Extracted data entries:
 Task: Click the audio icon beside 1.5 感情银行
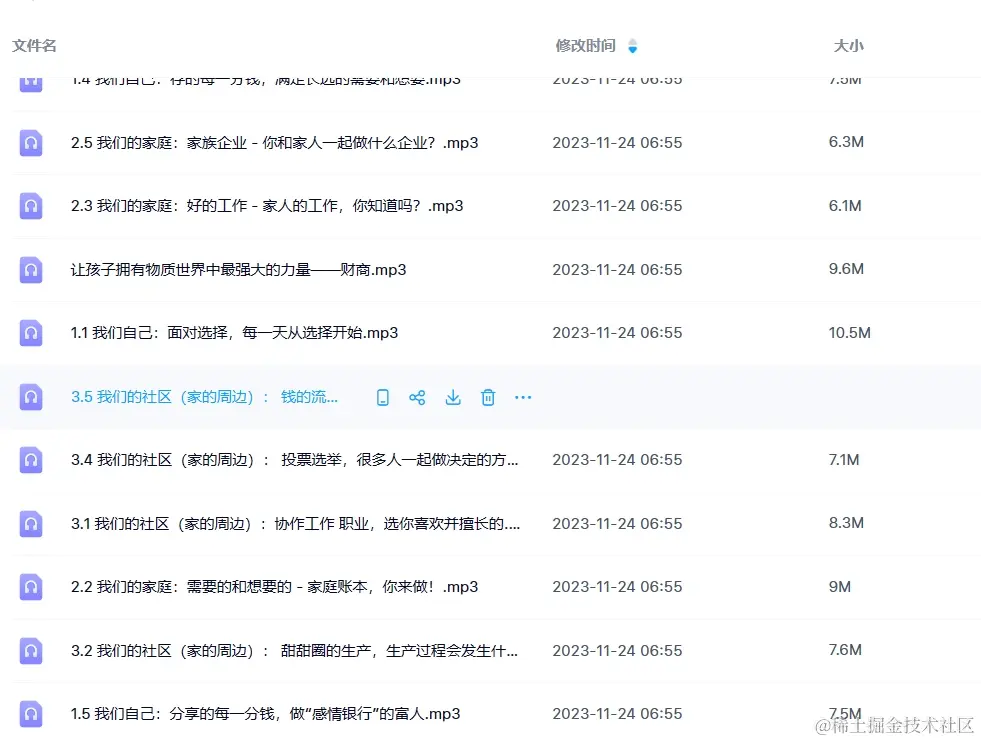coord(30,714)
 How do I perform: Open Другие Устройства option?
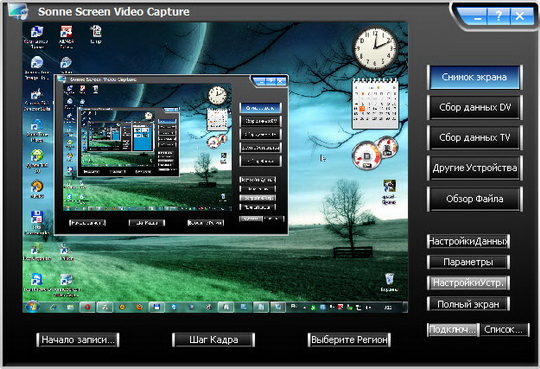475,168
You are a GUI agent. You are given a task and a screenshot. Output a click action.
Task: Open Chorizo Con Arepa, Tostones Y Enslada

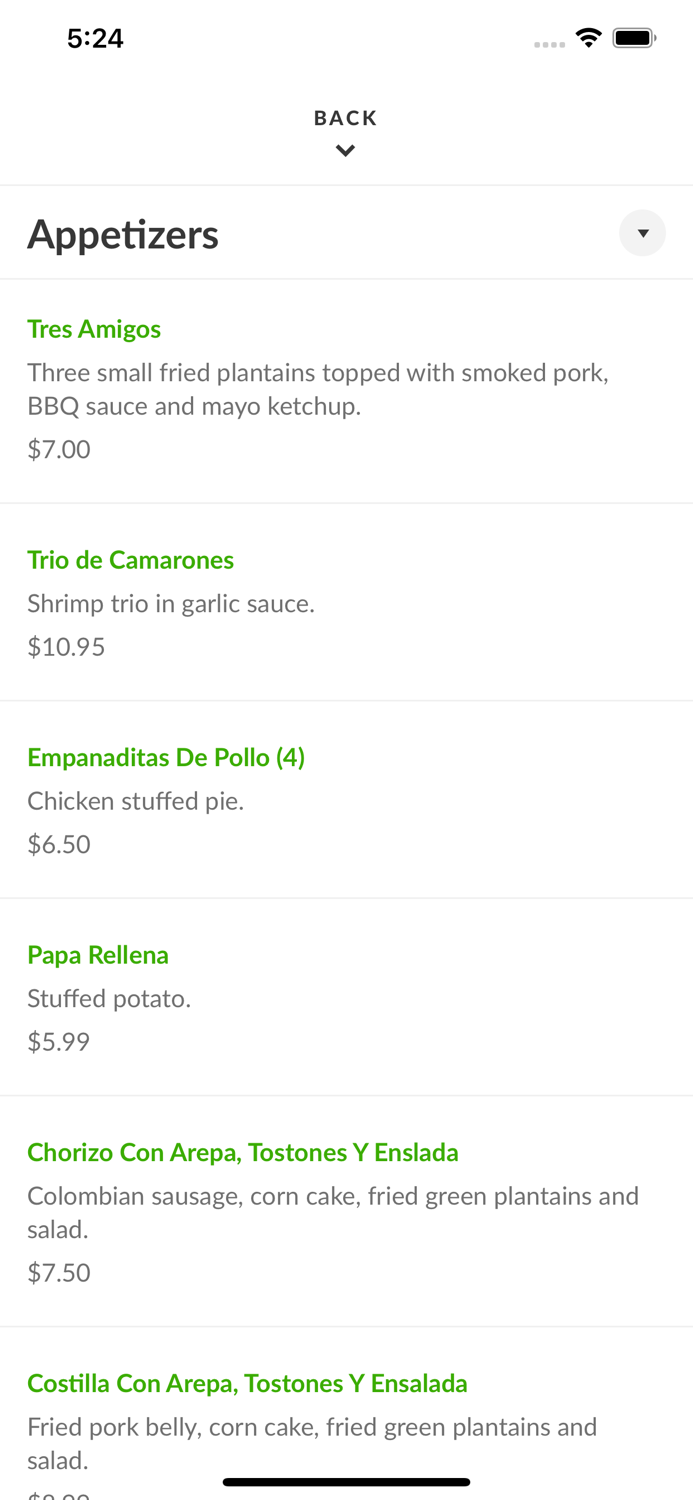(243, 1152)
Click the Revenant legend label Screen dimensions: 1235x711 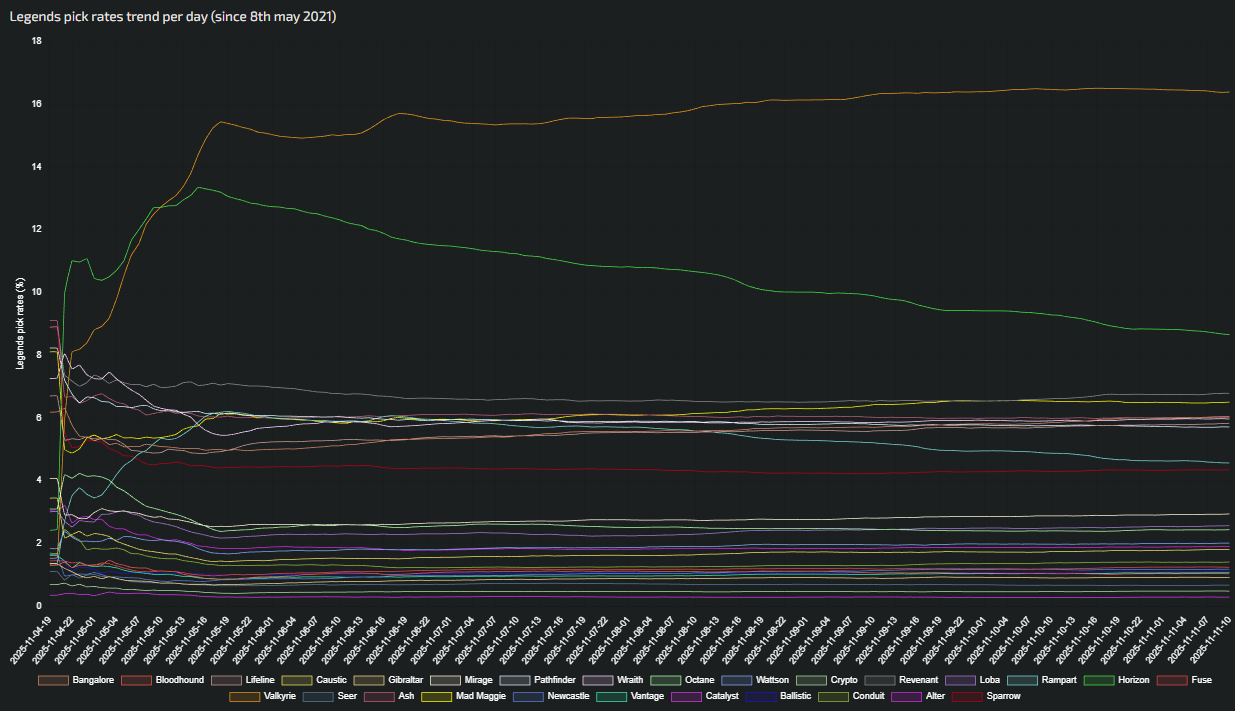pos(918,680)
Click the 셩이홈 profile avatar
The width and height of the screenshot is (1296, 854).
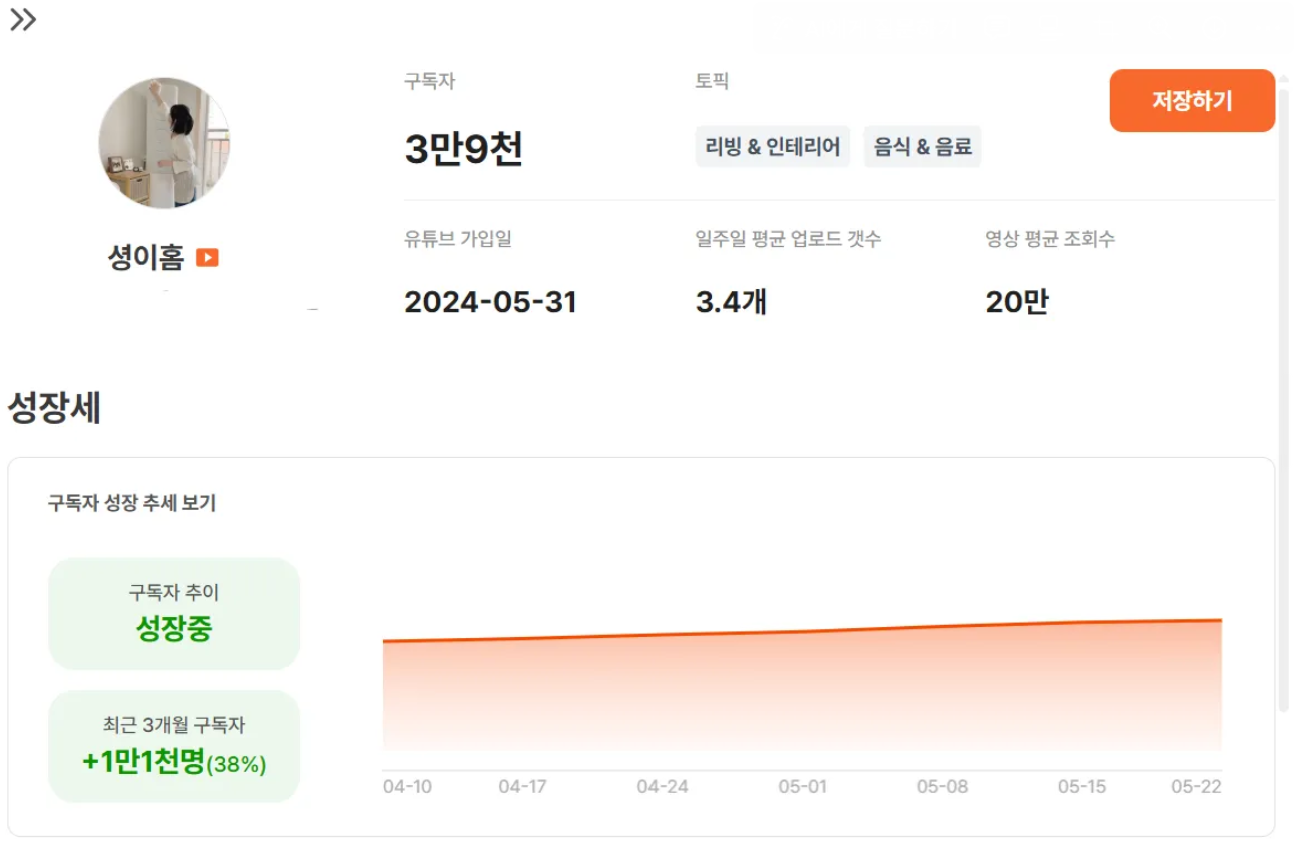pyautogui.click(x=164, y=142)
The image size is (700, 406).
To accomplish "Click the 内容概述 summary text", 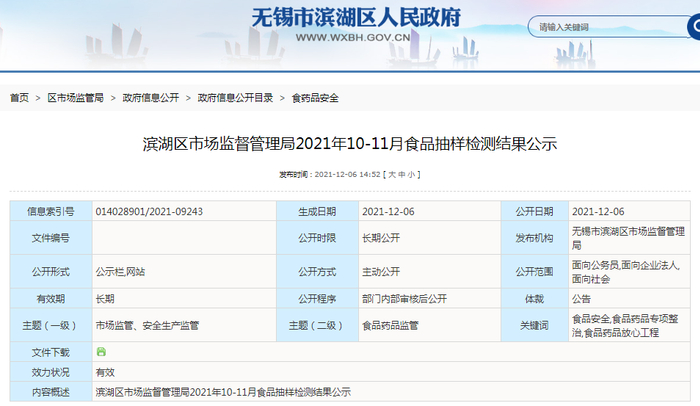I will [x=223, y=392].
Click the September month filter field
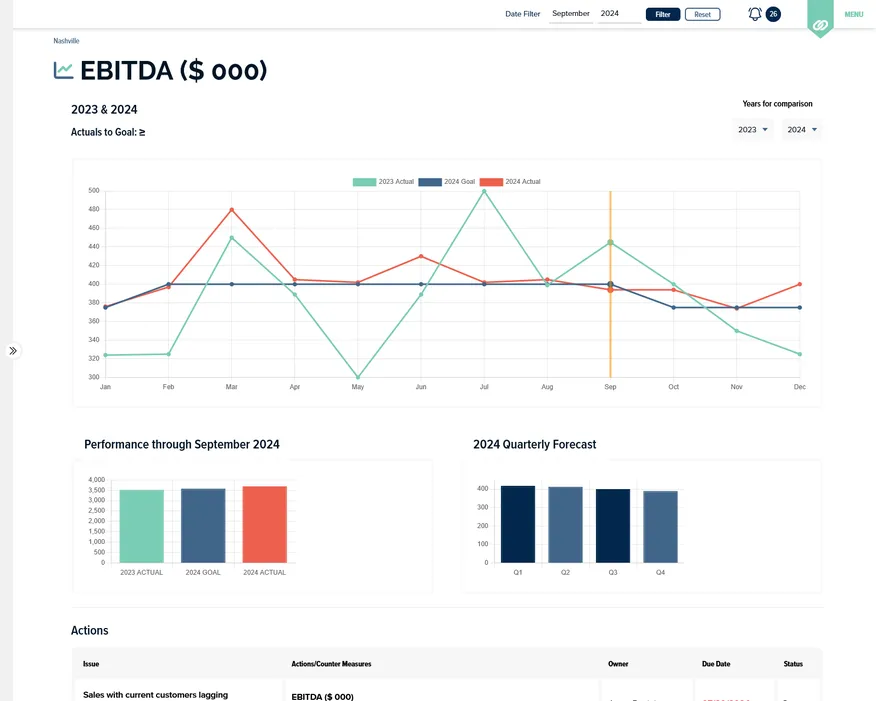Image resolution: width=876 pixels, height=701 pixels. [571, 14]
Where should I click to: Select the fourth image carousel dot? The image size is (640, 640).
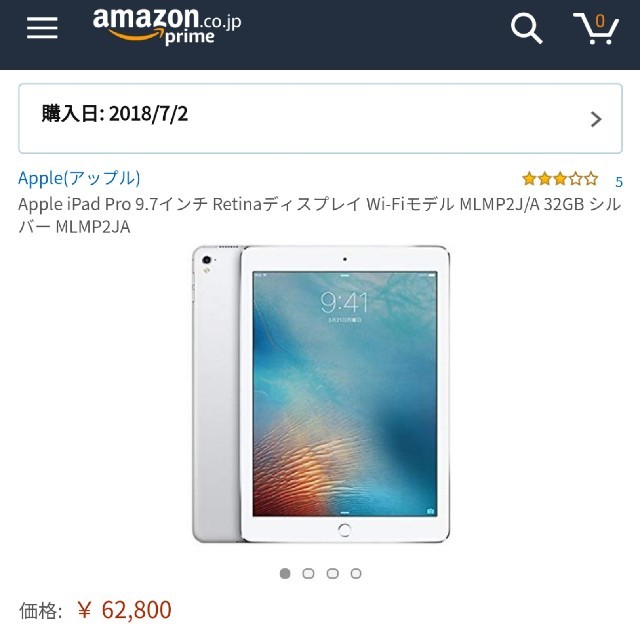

What is being asked: Could you set down exactly, and only, the lines from the line containing "Click the September month filter field" through the last line of the records, both included, without the pictures?

Response area:
Click the September month filter field
Image resolution: width=876 pixels, height=701 pixels. [571, 14]
Where should I click to: Select the fourth image carousel dot? The image size is (640, 640).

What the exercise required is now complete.